Yes, of course Gerald Ford was technically correct when he said that “an impeachable offense is whatever a majority of the House of Representatives considers it to be at a given moment in history.”
But in the abstract, at least, there ought to be some consensus – or at least some coherent schools of thought – about what can reasonably be said to constitute treason, bribery, or other high crimes and misdemeanors.

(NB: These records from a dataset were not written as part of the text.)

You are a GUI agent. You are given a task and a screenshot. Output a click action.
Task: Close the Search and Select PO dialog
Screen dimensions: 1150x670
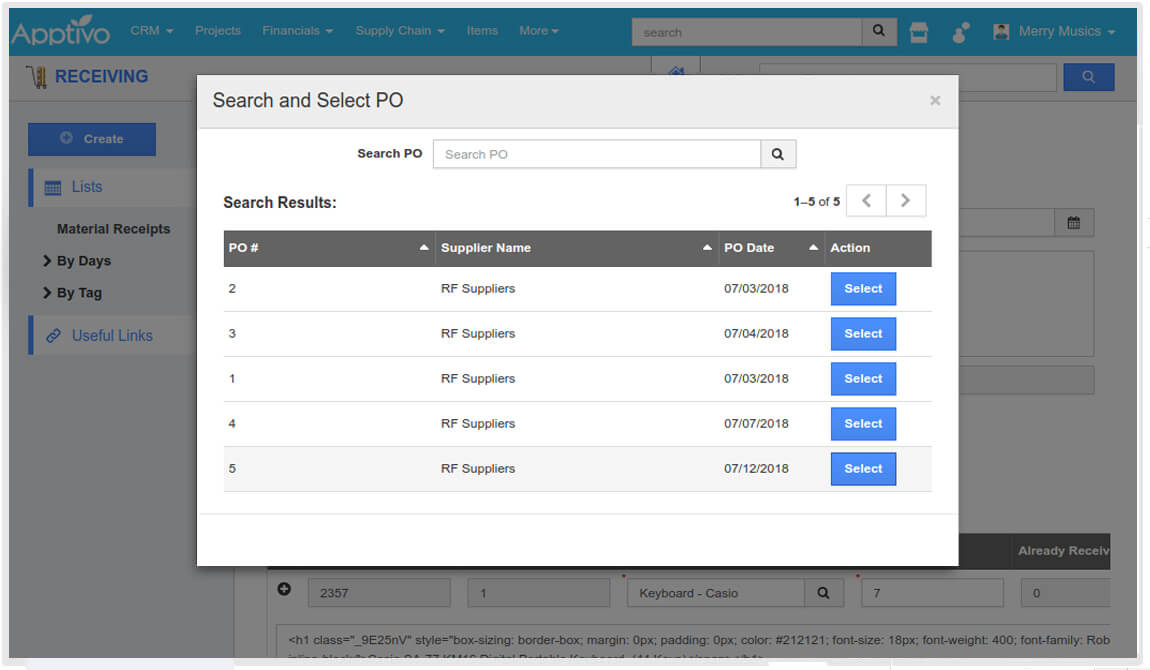935,100
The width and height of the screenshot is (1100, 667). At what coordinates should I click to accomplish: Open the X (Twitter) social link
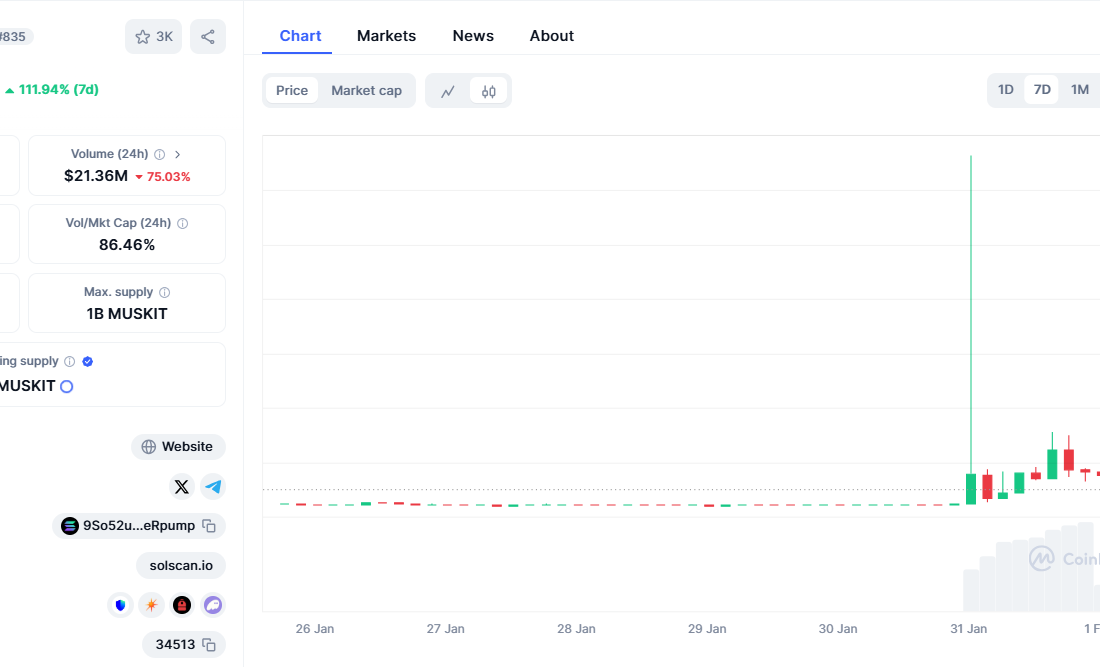(x=181, y=487)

Rather than asking Democratic members of Congress whether they think impeachment is politically savvy, we should be asking them whether they agree with, say, Watergate veteran Elizabeth Holtzman‘s conclusion that by continuing to operate his businesses, Trump has repeatedly violated the Constitution’s emoluments clause “and possibly the ban on bribery as well.” Or whether they agree, at least in principle, with any of the various draft articles of impeachment here, here, here, or here. (Got any others? Email them to me.)
To the extent that members acknowledge that something Trump has done – like firing the FBI director, or taking children from their mothers at the border, or using active-duty troops to score political points — amounts to an impeachable offense, then the next, obvious question is why are they not impeaching him now, not: would they consider it in the future?
Then again, presumptive House Speaker Nancy Pelosi has essentially declared that impeachment is up to the Republicans. “If the evidence from Mueller is compelling, it should be compelling for Republicans as well, and that may be a moment of truth. But that’s not where we are,” she said in an interview with the New York Times Magazine.
So rather than asking Republican members of Congress about impeaching Trump, we should be getting them to say what they themselves consider impeachable offenses – arguably locking them in, when and if Mueller can prove they were committed.
These are straightforward yes-or-no questions:
- If a president is found to have solicited or knowingly accepted help from a foreign government to influence an American election, isn’t that an impeachable offense?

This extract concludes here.